Влюбилась в него одна немочка, беленькая, кругленькая, щечки в румянце, даром, что кормилась картофельной шелухой. И так она к нему привязалась, как вар, и когда уходили - бросилась на шею при всех, это к пленному! - и так и зашлась. А он пообещал обязательно прибыть за нею из России, как только установится полный мир. На том только и помирились.
С этим Южаковым довелось мне впоследствии помыкать наше горе.
А про себя я знаю, что человек аккуратный. Это у меня от отца. Расстройства и непорядка я не люблю.
Пока сидели в плену, занялся я изучением языков. И очень пошло у меня ходко. Ну, разумеется, время было довольно, а к занятиям я всегда был прилежен. Полагал я, что потом, может, мне пригодиться на службе. Изучал я два языка: немецкий и английский и через два месяца кое-что уж кумекал. Частенько доводилось мне для Южакова переводить письма от его поклонниц и даже писать ответы. Сам Южаков - ни бум-бум за все наше время, и уж бог его ведает, на каком языке объяснялся он со своими подружками.
Жалованье наше я тоже берег, не тратил, и зашивал все в подкладку. И понемногу набралась у меня сумма, чтобы вернуться в Россию не с пустыми руками и не сесть с налету на чужую шею.
V
Очень мы тогда надеялись на скорое возвращение.
Из России приходили вести и даже издавалась для нас газета, но толком ничего мы не знали. И письма из России не доходили. Писал я домой часто, но так и не дождался ответа.
А жили мы под маленьким городком, в лесистой местности, поблизости от железной дороги. Лагерь был новый, особый, и жили мы, как на даче. Вокруг стояли сосны, большие и голые, и внизу озеро, а дальше - горы. И, можно сказать, до того за те месяцы все пригляделось: каждый кустик и каждая кочка, каждый камушек на дороге, что вот и теперь тошно. И присмотрелись мы друг к дружке, каждый знал другого до ногтя, и глядели мы оттого в стороны. Только одно и соединяло: мечта о России.

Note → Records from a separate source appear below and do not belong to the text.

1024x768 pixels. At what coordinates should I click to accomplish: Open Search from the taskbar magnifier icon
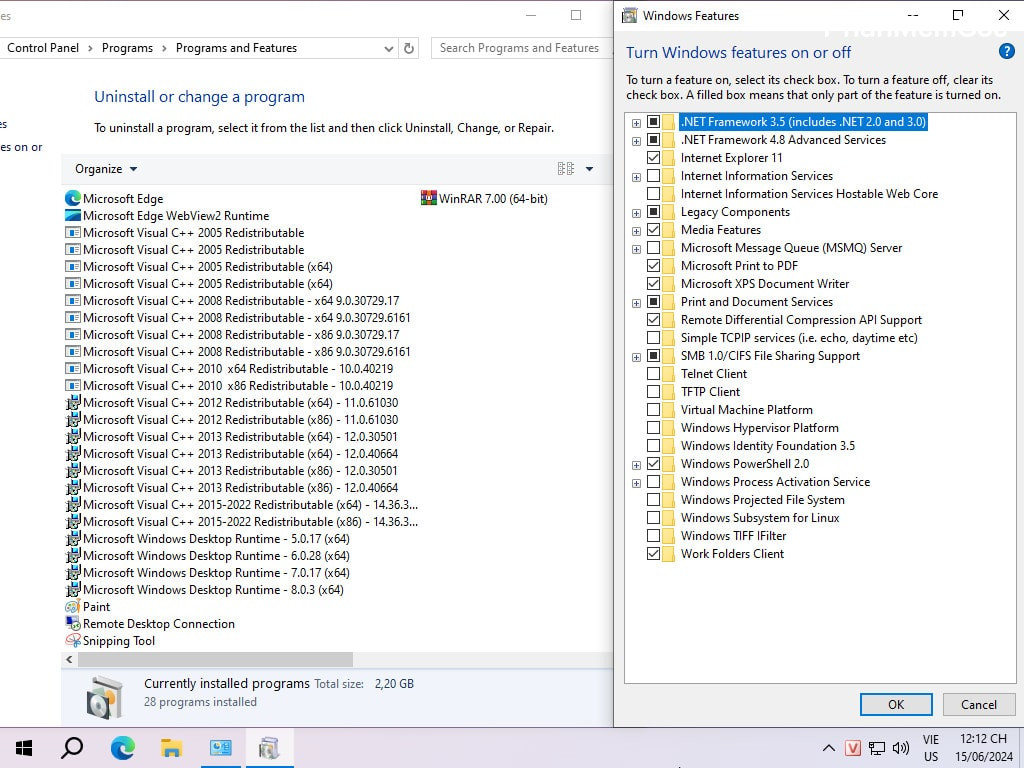[x=72, y=747]
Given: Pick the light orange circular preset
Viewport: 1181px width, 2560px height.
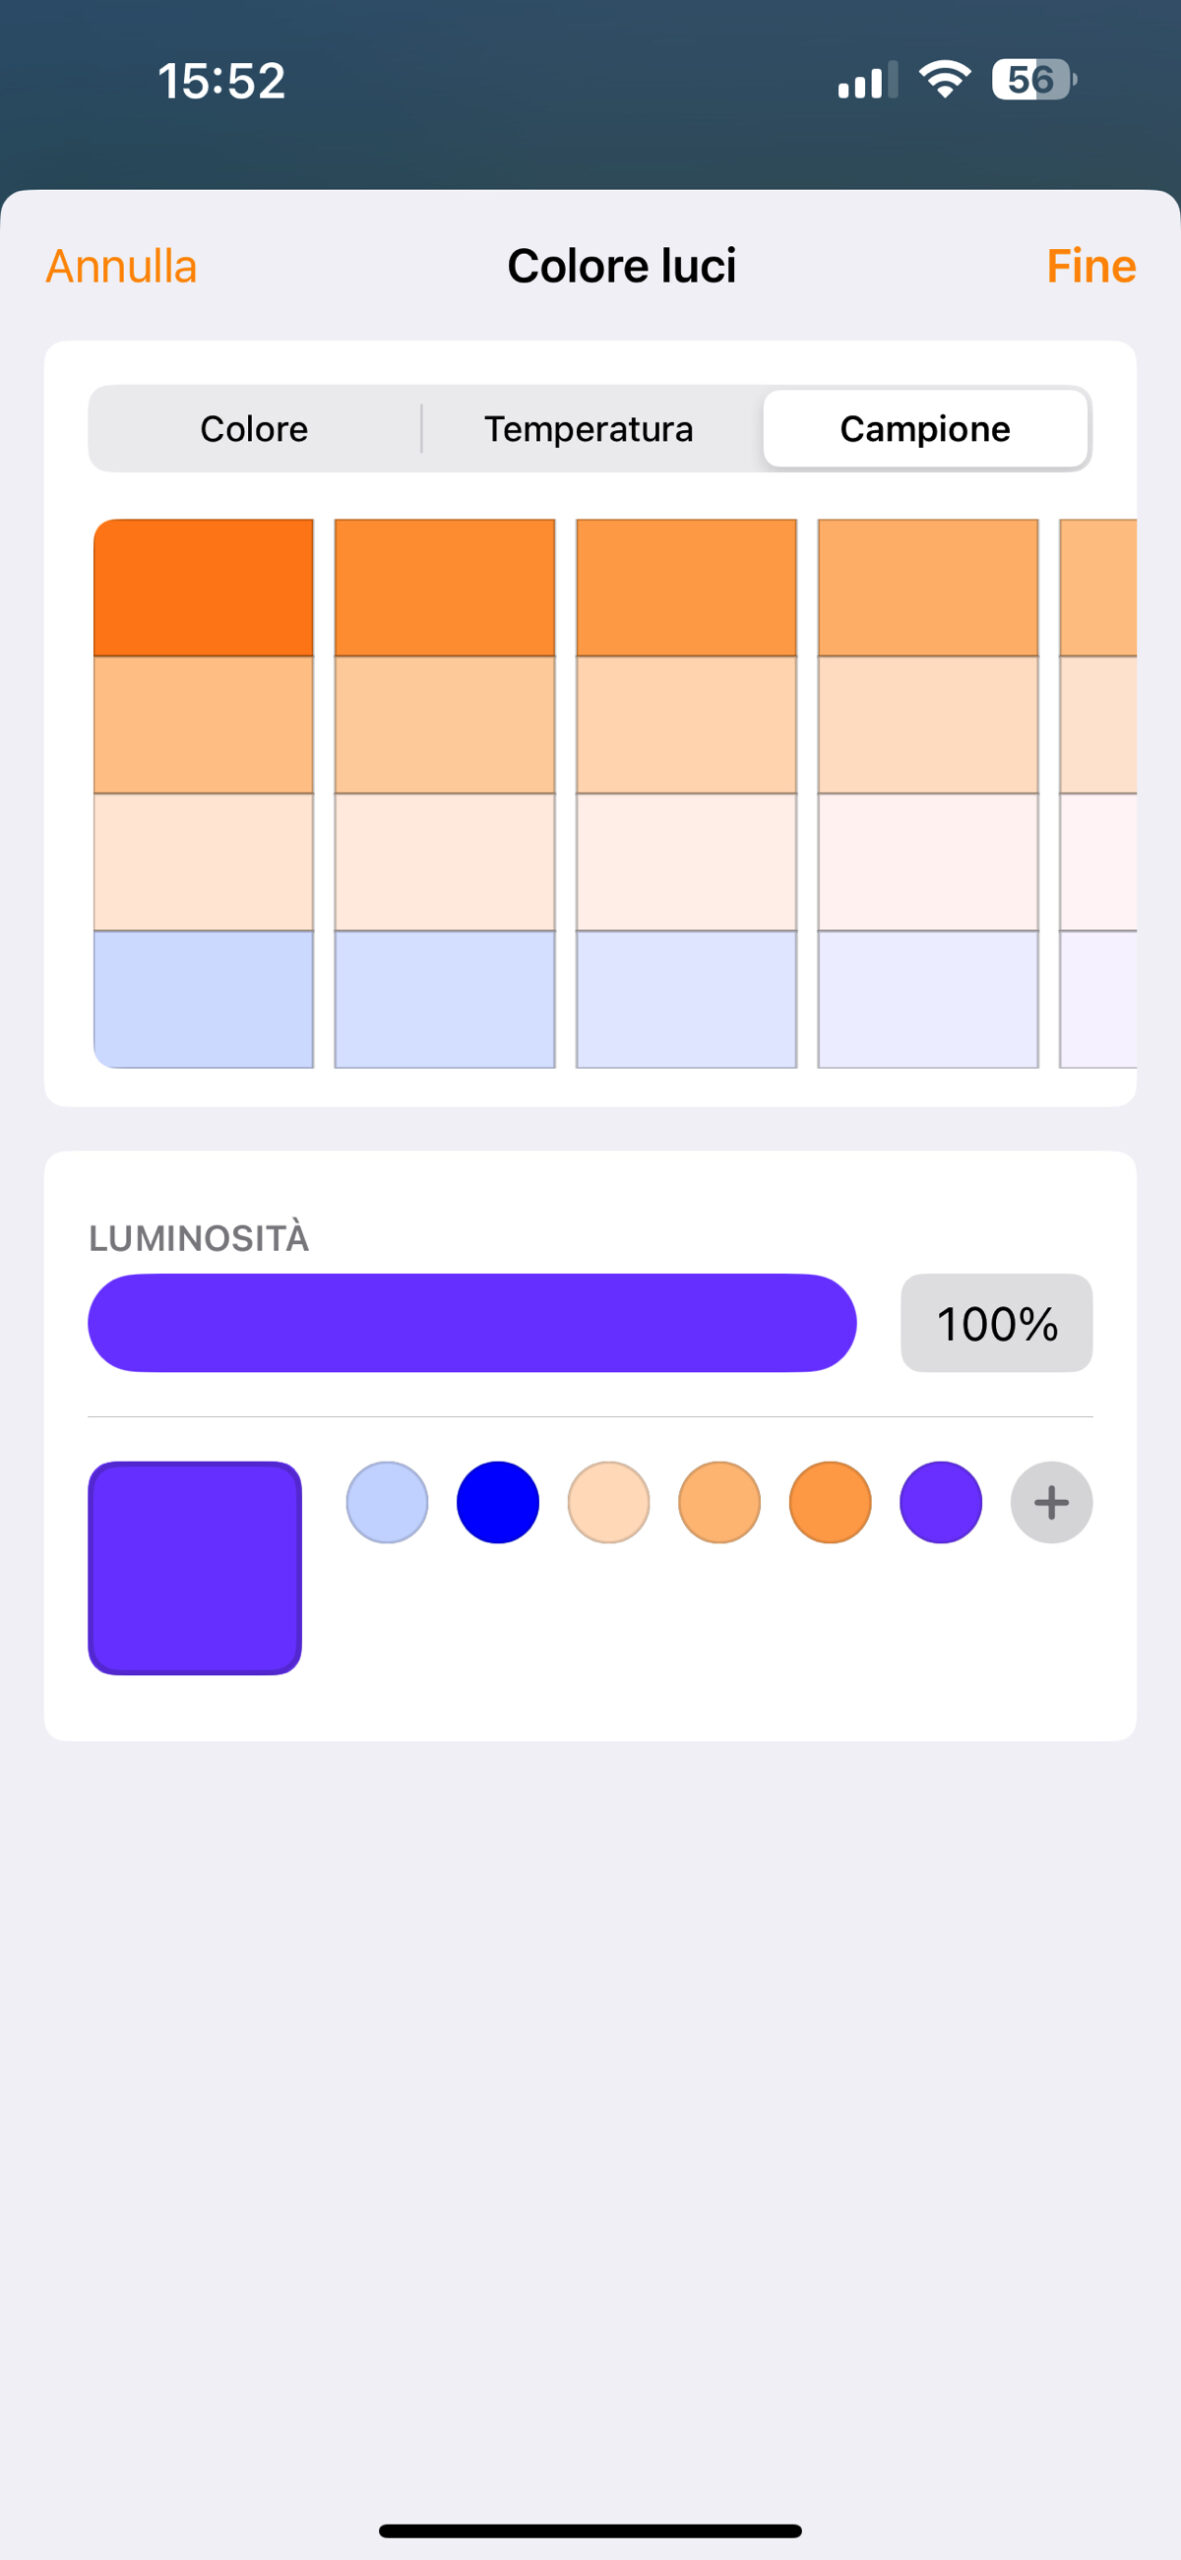Looking at the screenshot, I should click(x=719, y=1502).
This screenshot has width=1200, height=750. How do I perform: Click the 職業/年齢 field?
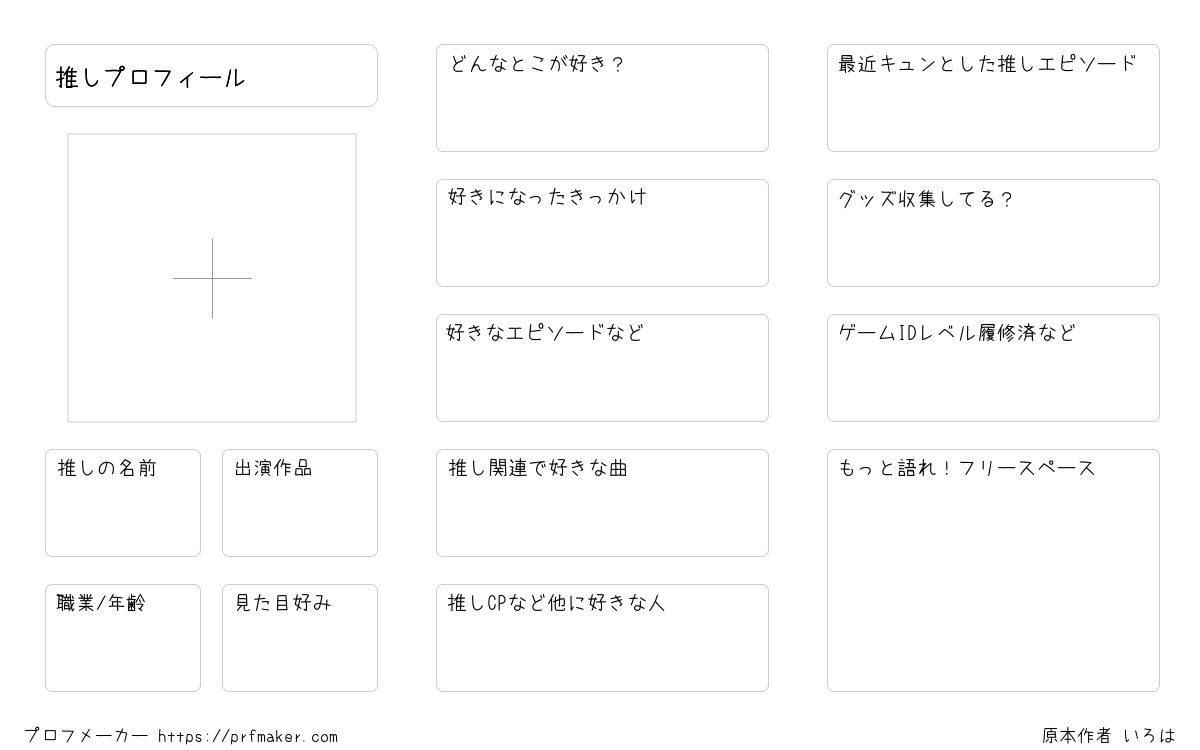click(x=123, y=638)

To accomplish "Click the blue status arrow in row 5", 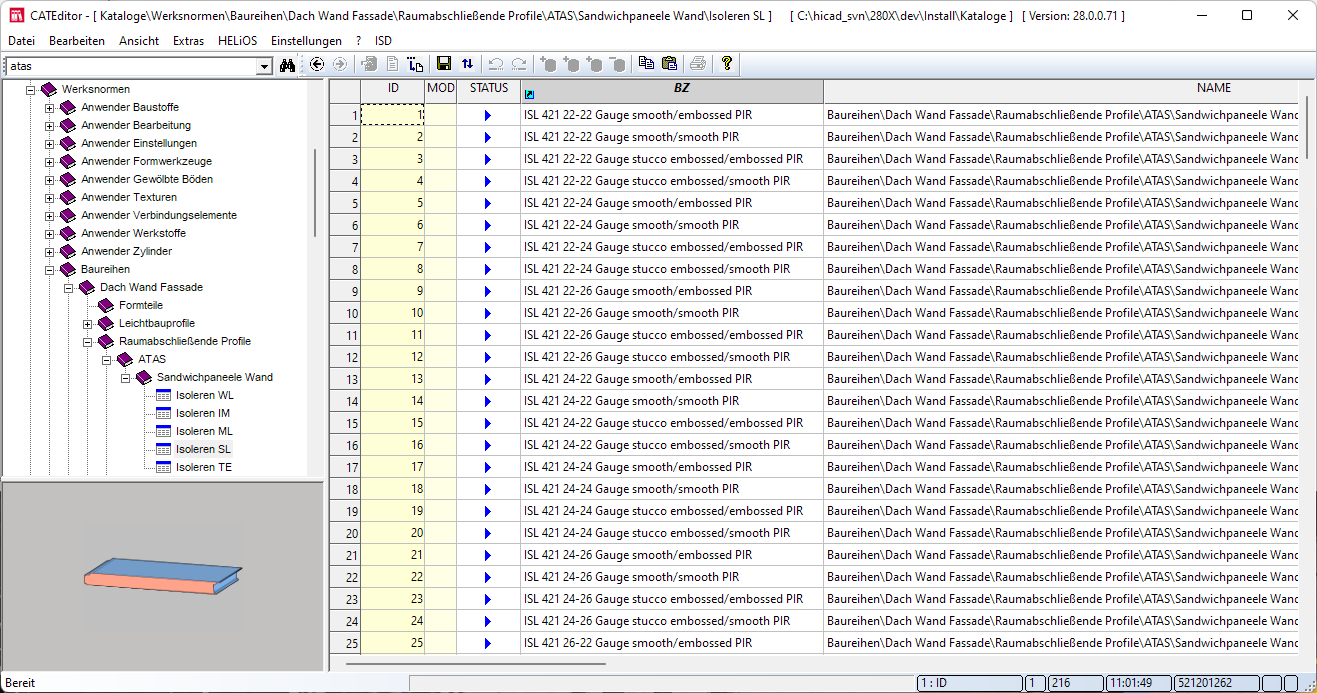I will point(488,203).
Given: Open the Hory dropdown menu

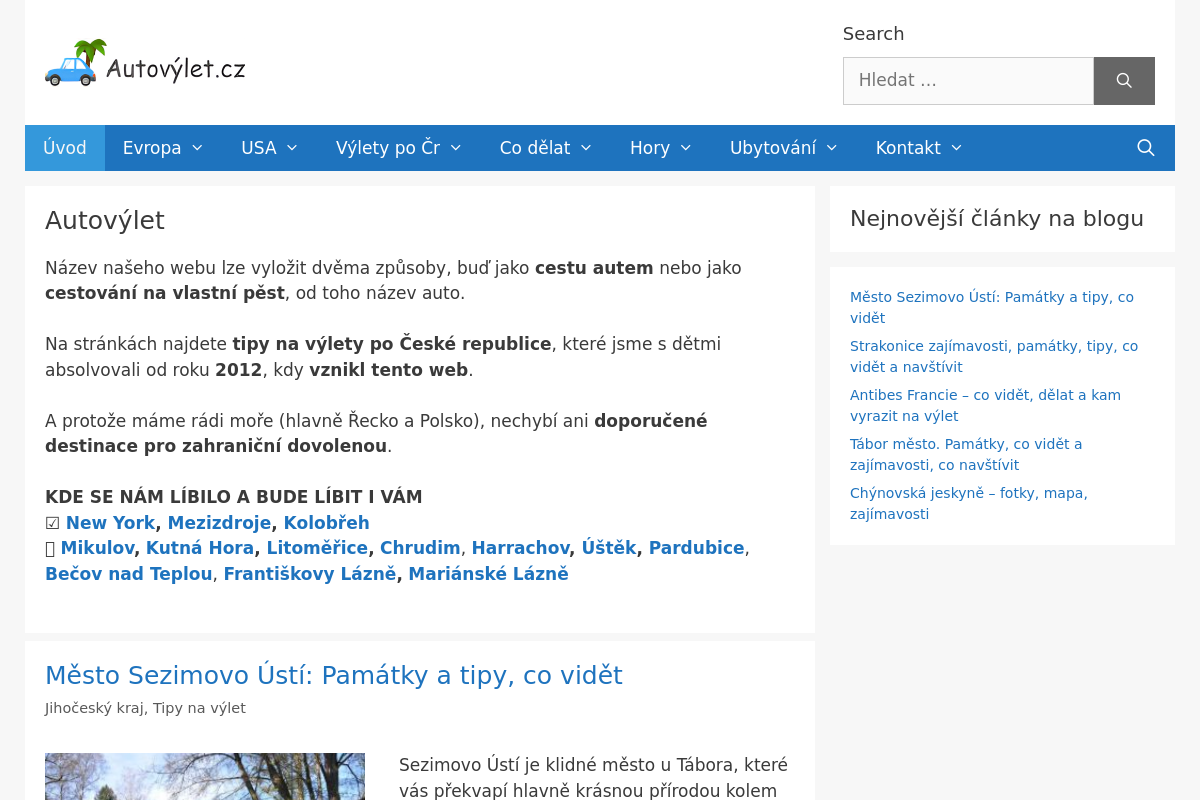Looking at the screenshot, I should (x=686, y=148).
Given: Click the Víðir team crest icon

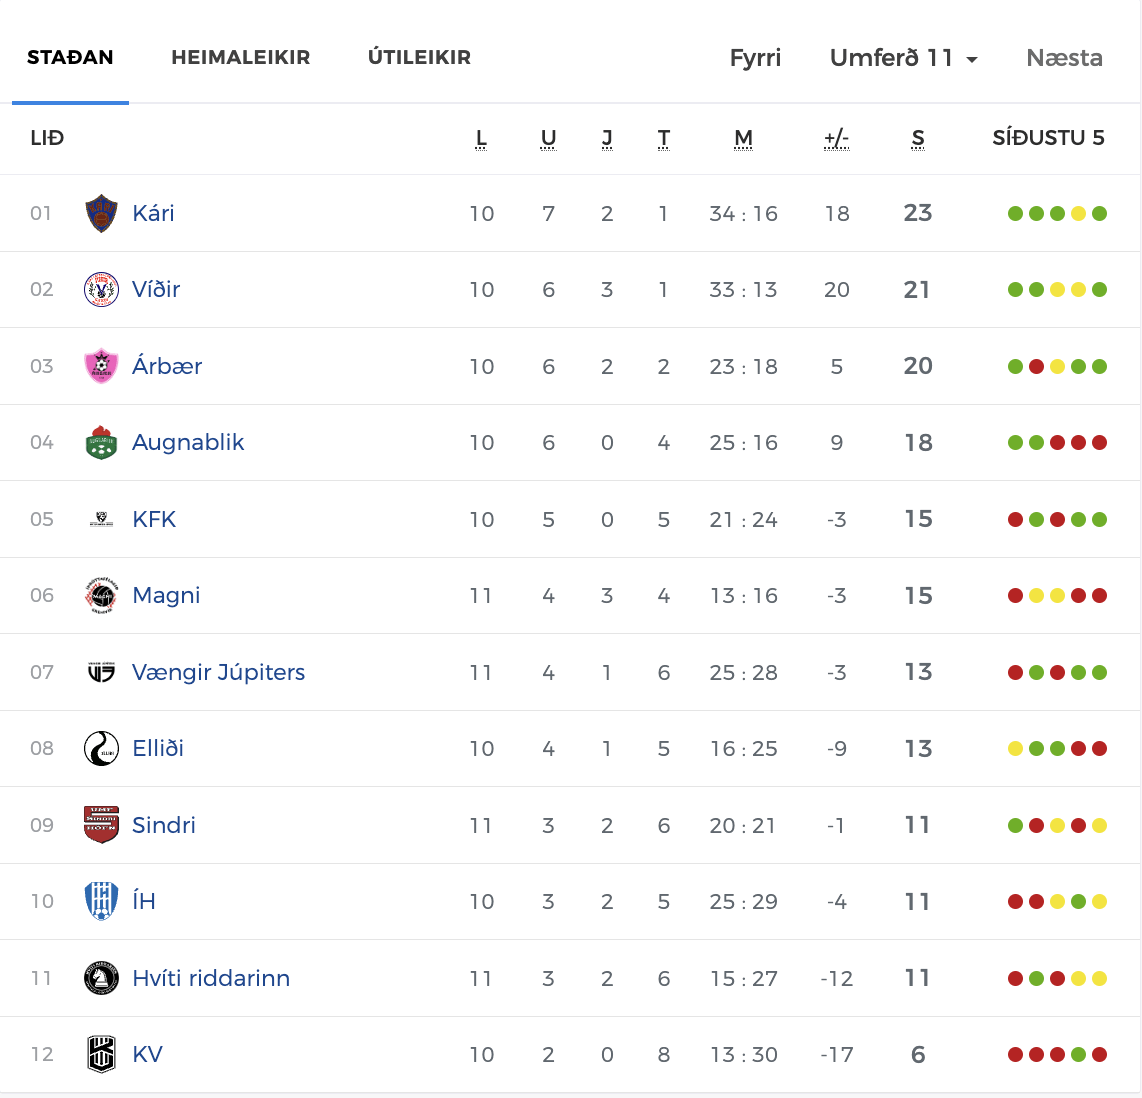Looking at the screenshot, I should click(101, 290).
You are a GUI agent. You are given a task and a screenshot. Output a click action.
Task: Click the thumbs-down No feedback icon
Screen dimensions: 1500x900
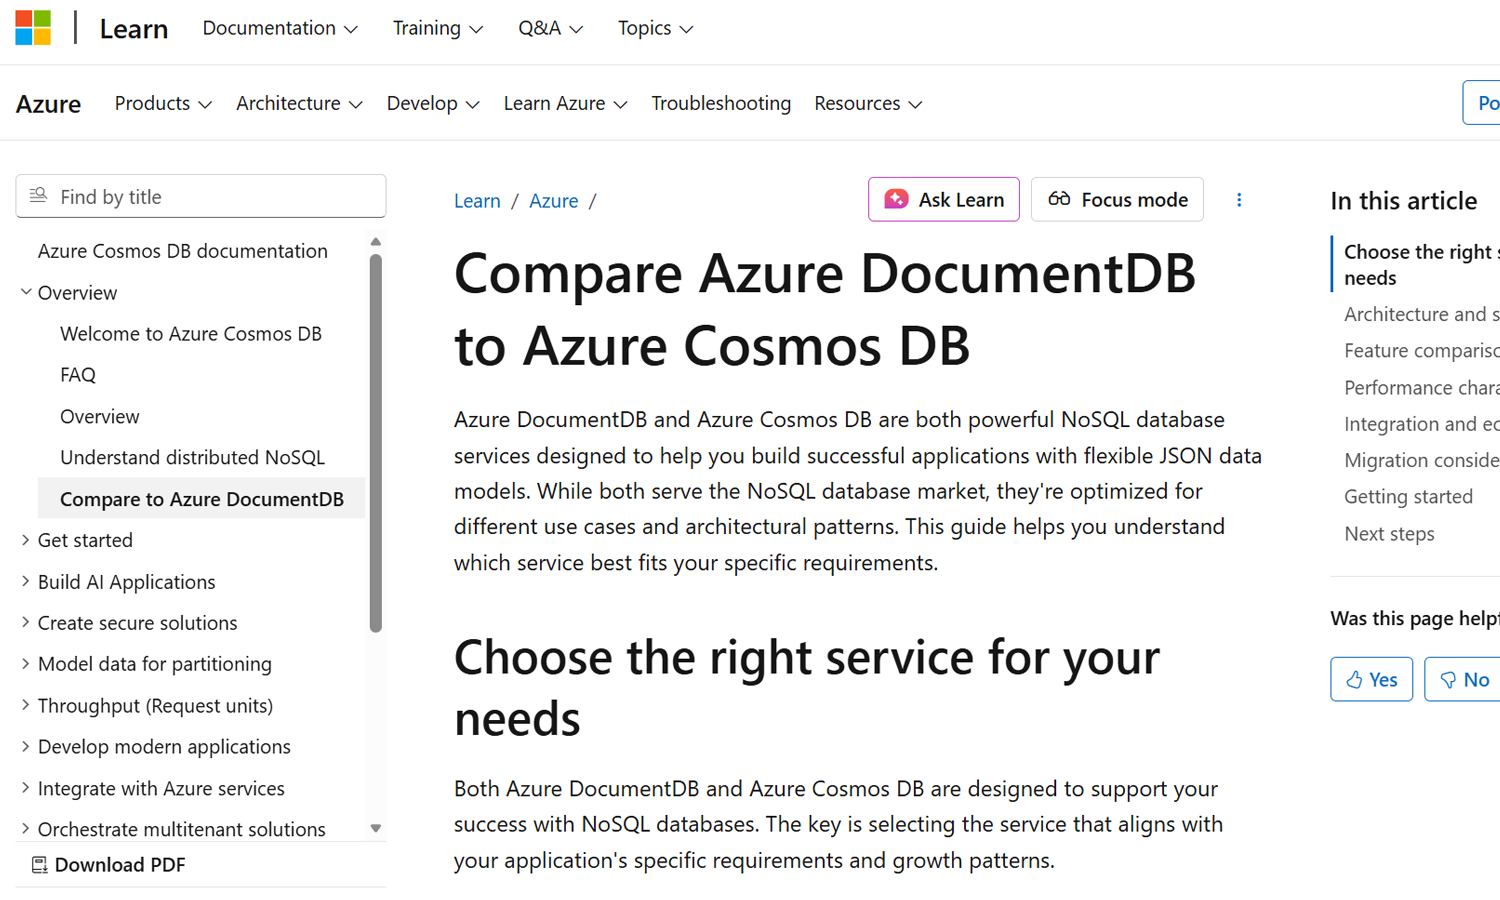click(x=1447, y=680)
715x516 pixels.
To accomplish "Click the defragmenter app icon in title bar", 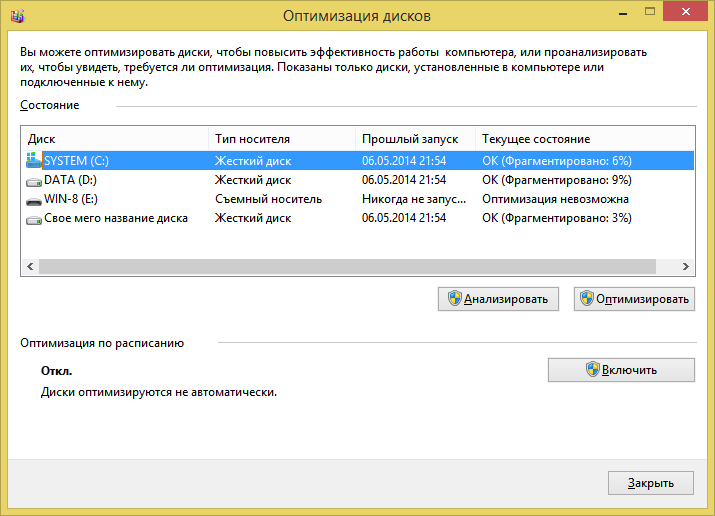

Так прошло лето, и подкатилась осень: ветер загулял по макушам. Пошли слухи, что в России новая перемена. Немцы молчали: у них было свое, думали о своем. Газеты писали, что по России бои, что власть берут большевики. А мы не знали, чему верить и чего ожидать.
Еще тогда начался между нами разлад. Большинство же сидело примолкнув, да и, сказать правду, нашлось не мало, что были вполне довольны, слава богу живы да сыты, и не забывает держава!.. Большую же часть наших пайков мы продавали и жили вполне прилично.
В самое то время почувствовал я себя худо, показалась горлом кровь. Отправили меня в околоток, - потискал меня доктор, тоже из пленных, пожал плечами: что было можно! Вернулся я на свое место и стал жить попрежнему. Только вдруг точно стал видеть зорчее и глубже понимать людей.
А вскоре подлинные пришли слухи о перевороте, и больше стали говорить про мир. В других лагерях было большое волнение, и многие из пленных, что сидели подолгу, убежали домой самоволкой: многих немцы вернули, а иные, как видно, пробрались. В то время уж глубоко забрались немцы в Россию.
После переворота стали к нам прочие пленные хуже. Свои и чужие нас в глаза называли предателями. А по мнению русских выходило, если б не мы, офицеры Керенского, - давно войне был бы конец, и поехали все по домам.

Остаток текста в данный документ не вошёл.